R mclapply on baobab

Davide.Cucci · April 17, 2020, 12:47pm

Dear all,

I cannot figure out how to run multithread processing in R with benefits on baobab.

I have a big slow sequential function to be repeated with different inputs and I use the function mclapply to apply this function over all the inputs. You can specify how many cores you want to use.

It works nicely on my desktop, where I get a reduction in computation time which is almost linear with the number of threads (up to the number of cores). On baobab, nothing is faster than using only one thread.

I ask the proper number of cores to slurm (--cpus-per-task) and I have also tried the --exclusive flag and setting the cpu affinity. I have tried on the debug nodes interactively to see what happens and it appears that the computation resources immediately saturate even when only 2 threads are asked to mclapply.

Has anybody had the same kind of issue? Any suggestion?

Thanks to everybody for the help.

Luca.Capello · April 17, 2020, 1:58pm

Hi there,

If for “multithread” you mean Simultaneous multithreading - Wikipedia , then there is no hope for you, given that SMT is (and has always been) disabled on Baobab, since there is the risk of “process” contamination if two users shares the same core.

NB, SMT is enabled on purpose on the login* nodes to quicker prototype/test your analysis.

Care to share the code, at least to make some tests?

If I got it right you want to parallelize your sequential analysis with different inputs, right?

We already provide an example for the parallel R package (cf. r/R/helloParallel.R · ed8b9bc86fd485a1f00ecc194922230c62689b51 · hpc / softs · GitLab ), have you tried using the parLapply function (cf. How-to go parallel in R – basics + tips | R-bloggers ), instead?

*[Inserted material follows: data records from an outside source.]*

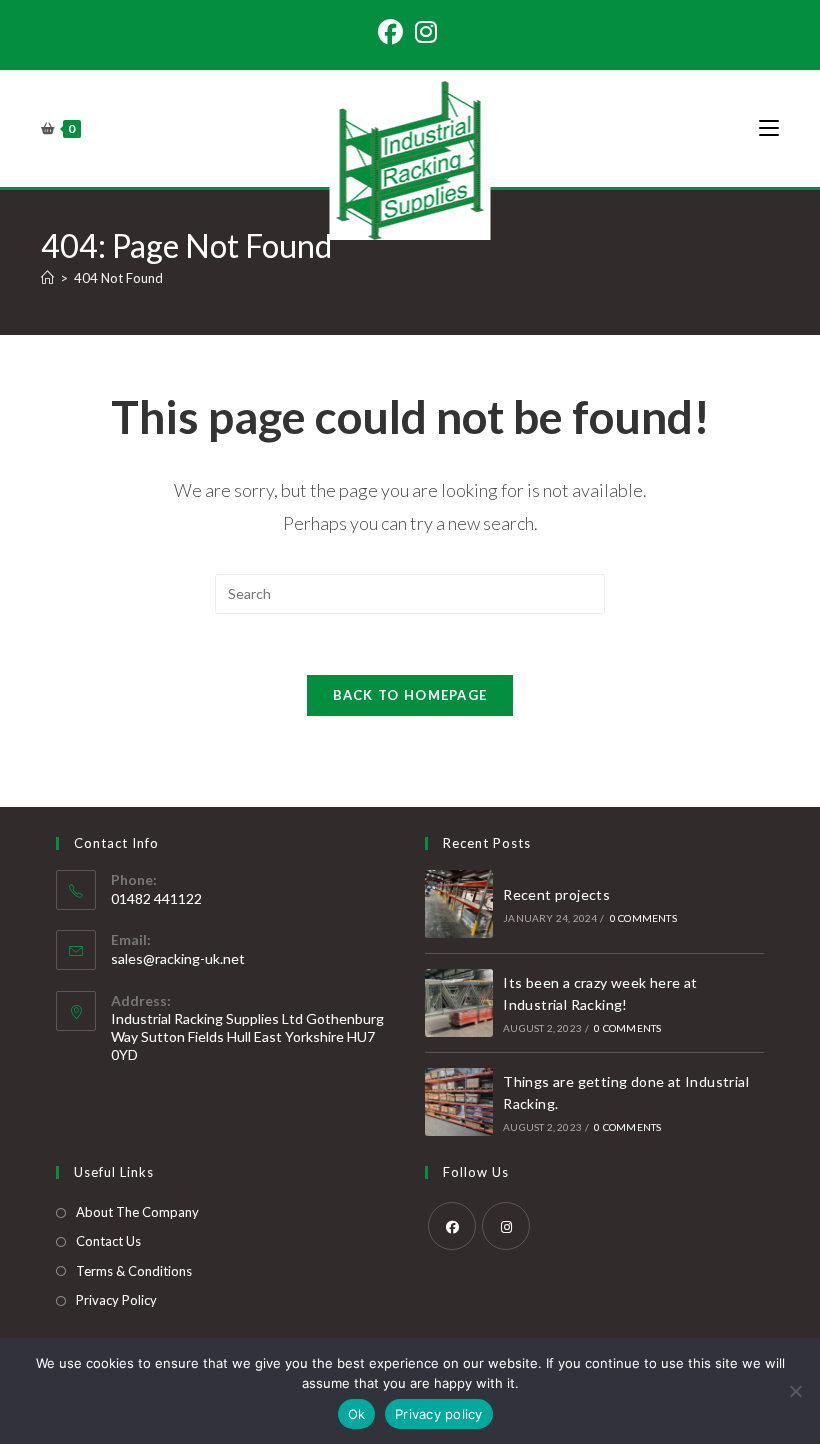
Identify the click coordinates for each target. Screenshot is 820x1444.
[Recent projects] (459, 904)
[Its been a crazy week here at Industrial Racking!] (459, 1003)
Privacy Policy (116, 1300)
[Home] (47, 278)
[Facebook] (393, 32)
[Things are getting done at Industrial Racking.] (459, 1102)
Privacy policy (439, 1414)
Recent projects (556, 894)
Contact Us (108, 1241)
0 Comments (643, 918)
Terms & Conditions (134, 1271)
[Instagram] (426, 32)
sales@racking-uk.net (178, 958)
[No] (795, 1391)
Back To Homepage (410, 695)
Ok (357, 1414)
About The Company (137, 1212)
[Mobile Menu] (769, 128)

I guess from my first sentence above it is now clear that on Baobab one thread always corresponds to one core.

Thx, bye,
Luca

Davide.Cucci · April 17, 2020, 2:10pm

Thanks Luca for your prompt answer.

Here with multithreading I was just meaning that I want to have my process spawn multiple threads and run each on one of the core that I have requested to slurm.

I will try the examples and the parLapply function. However, it looks very much similar to mclapply, again from the parallel package. Do you know if there is any difference between those two?

Thansk!

Luca.Capello · April 17, 2020, 4:20pm

HI there,

OK, thank you for the clarification, in HPC terms it is called parallel computing and I guess it is called mclapply for multi-core lapply .

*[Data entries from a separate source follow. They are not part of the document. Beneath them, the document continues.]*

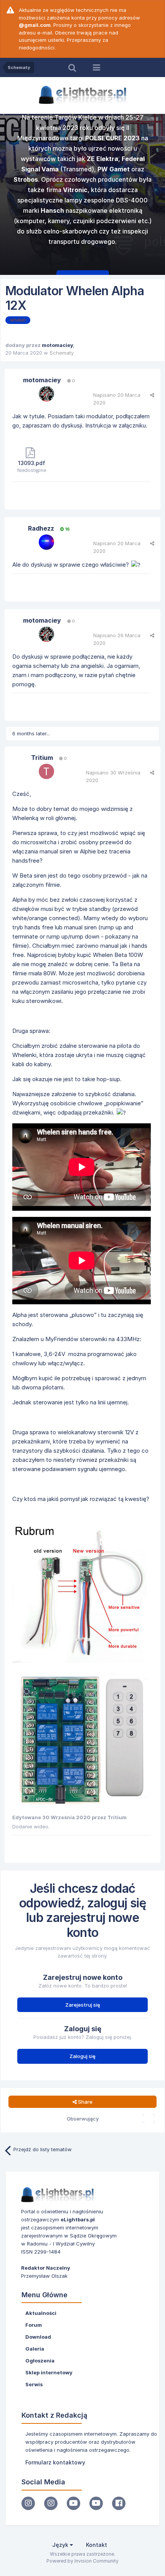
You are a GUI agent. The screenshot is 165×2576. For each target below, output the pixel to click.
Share (84, 2102)
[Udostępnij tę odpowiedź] (152, 395)
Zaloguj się (82, 2056)
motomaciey (57, 345)
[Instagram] (28, 2503)
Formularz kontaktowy (55, 2462)
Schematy (62, 353)
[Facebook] (118, 2503)
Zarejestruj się (82, 2005)
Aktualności (40, 2313)
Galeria (34, 2349)
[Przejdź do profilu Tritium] (46, 771)
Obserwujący (83, 2119)
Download (38, 2337)
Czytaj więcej (95, 258)
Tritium (42, 757)
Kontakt (96, 2544)
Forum (33, 2325)
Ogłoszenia (39, 2360)
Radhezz (41, 528)
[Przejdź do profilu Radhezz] (46, 542)
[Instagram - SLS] (51, 2503)
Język (61, 2544)
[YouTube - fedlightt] (96, 2503)
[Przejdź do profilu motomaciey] (46, 393)
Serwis (34, 2384)
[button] (138, 195)
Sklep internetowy (49, 2372)
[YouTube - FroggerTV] (73, 2503)
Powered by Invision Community (82, 2561)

My R knowledge is still small, thus I can not clearly answer your question, I can simply say that mclapply is part of the parallel package (cf. R: Support for Parallel Computation in R ) and since it relies on forking it is not available on Windows.

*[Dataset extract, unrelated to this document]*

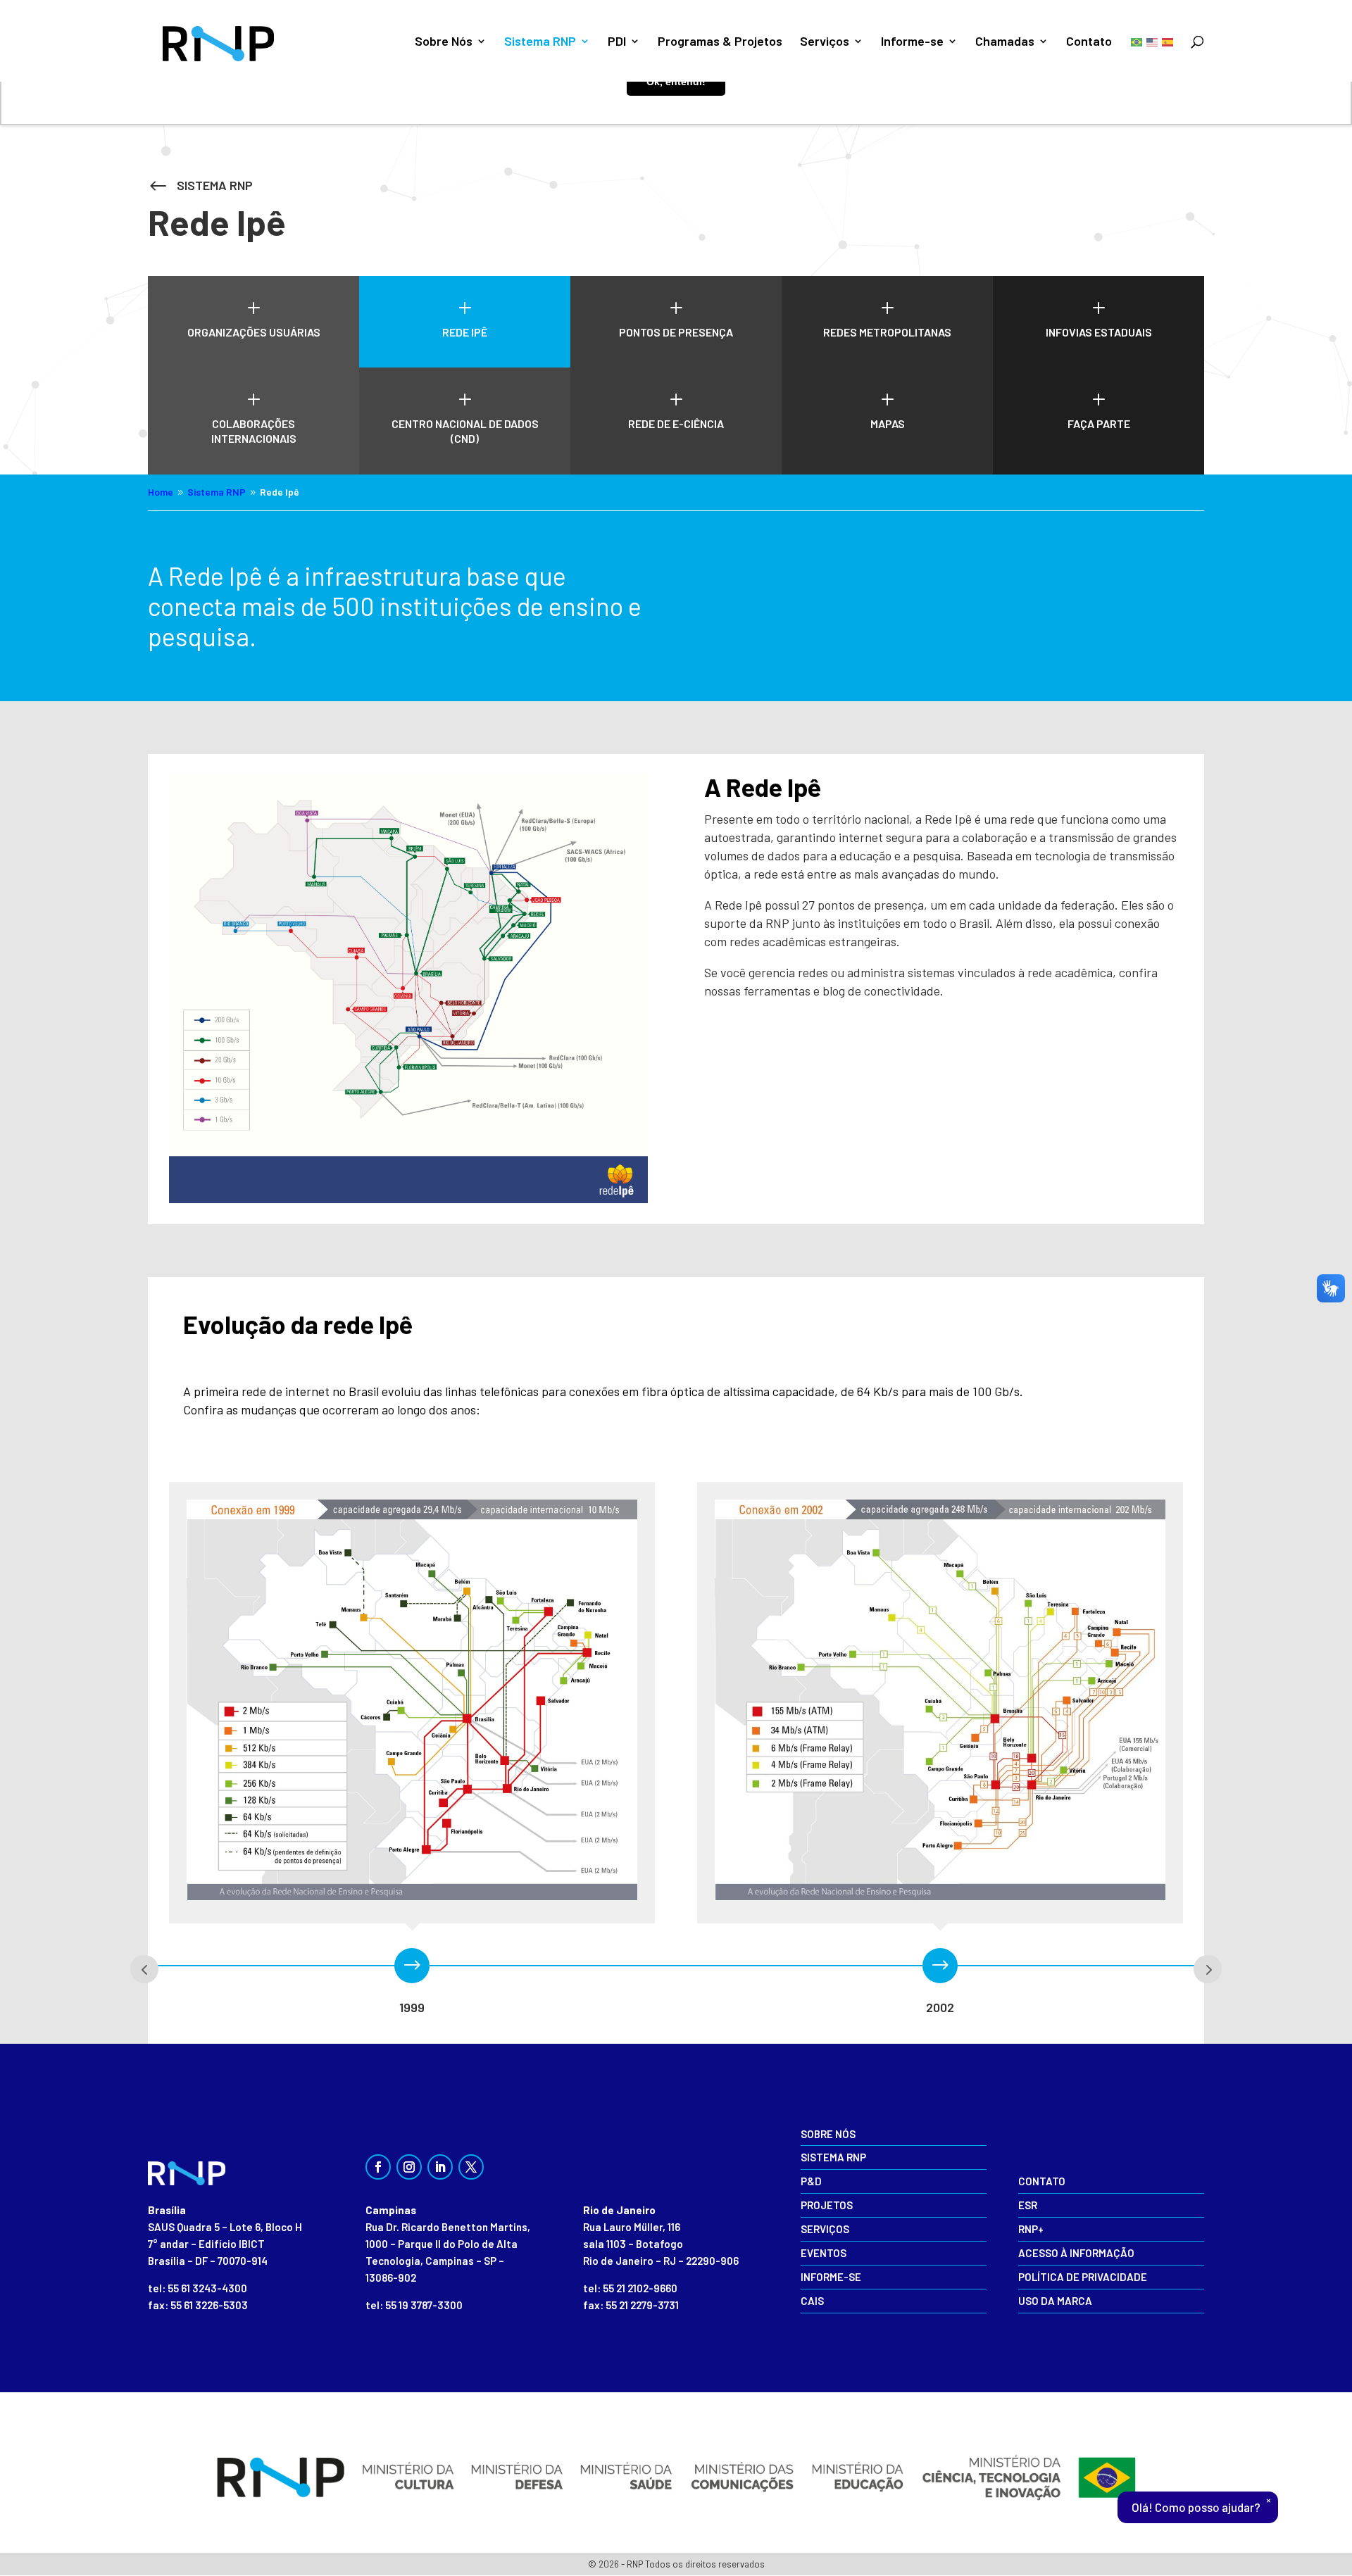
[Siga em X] (471, 2167)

OTOH, I can point you to some upstream documentation:

CRAN Task View: High-Performance and Parallel Computing with R (cf. CRAN Task View: High-Performance and Parallel Computing with R )
Parallelize R code on a Slurm cluster (cf. Parallelize R code on a Slurm cluster )

Hope that helps!

Thx, bye,
Luca

Yann.Sagon · April 21, 2020, 7:22am

Dear @Davide.Cucci,

As you said your job is working fine in your desktop, it should works fine as well on Baobab. Can you please show us your sbatch script and or explain how you launch your code? The symptoms you are facing would suggest that you are using only one cpu.

Best

Davide.Cucci · April 21, 2020, 7:47am

Dear Yann,

my code is rather complex and I don’t know if it would be of help to discuss on that. What I know is that I am effectively using --cpus_per_tasks cores, see attached screenshot. Here I was asking 2 cores to mclappy (it is the same with parLapply) and 8 --cpus_per_task.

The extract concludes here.